Stored dataset records:
::::::::

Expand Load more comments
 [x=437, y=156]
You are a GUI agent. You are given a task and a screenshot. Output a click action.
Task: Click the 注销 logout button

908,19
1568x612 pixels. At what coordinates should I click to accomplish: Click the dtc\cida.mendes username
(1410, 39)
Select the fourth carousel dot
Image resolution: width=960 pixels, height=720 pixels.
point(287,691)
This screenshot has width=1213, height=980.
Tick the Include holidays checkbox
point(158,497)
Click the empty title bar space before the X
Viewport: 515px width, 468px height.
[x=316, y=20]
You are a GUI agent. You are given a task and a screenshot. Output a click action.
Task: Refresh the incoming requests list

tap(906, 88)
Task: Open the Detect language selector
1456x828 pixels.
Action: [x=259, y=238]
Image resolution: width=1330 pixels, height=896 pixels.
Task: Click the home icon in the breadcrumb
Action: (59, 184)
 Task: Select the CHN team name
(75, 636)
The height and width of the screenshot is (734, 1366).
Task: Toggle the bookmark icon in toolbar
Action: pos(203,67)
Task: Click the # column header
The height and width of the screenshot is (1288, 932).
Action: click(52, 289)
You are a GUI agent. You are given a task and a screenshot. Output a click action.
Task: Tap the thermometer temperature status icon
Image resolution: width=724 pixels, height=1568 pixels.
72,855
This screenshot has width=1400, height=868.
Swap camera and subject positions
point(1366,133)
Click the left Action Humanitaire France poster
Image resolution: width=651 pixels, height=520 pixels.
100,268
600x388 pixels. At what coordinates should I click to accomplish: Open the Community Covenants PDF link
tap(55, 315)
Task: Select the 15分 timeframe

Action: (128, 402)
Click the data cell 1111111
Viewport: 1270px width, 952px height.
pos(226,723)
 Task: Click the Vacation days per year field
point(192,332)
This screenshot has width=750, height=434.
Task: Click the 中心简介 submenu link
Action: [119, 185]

::::::::

The problem:
Please reproduce the part of the records that opens with the first line and closes with the line containing "[x=316, y=20]", keeping each line unchanged.

Written answer:
Expand Load more comments
 [x=437, y=156]
You are a GUI agent. You are given a task and a screenshot. Output a click action.
Task: Click the 注销 logout button

908,19
1568x612 pixels. At what coordinates should I click to accomplish: Click the dtc\cida.mendes username
(1410, 39)
Select the fourth carousel dot
Image resolution: width=960 pixels, height=720 pixels.
point(287,691)
This screenshot has width=1213, height=980.
Tick the Include holidays checkbox
point(158,497)
Click the empty title bar space before the X
Viewport: 515px width, 468px height.
[x=316, y=20]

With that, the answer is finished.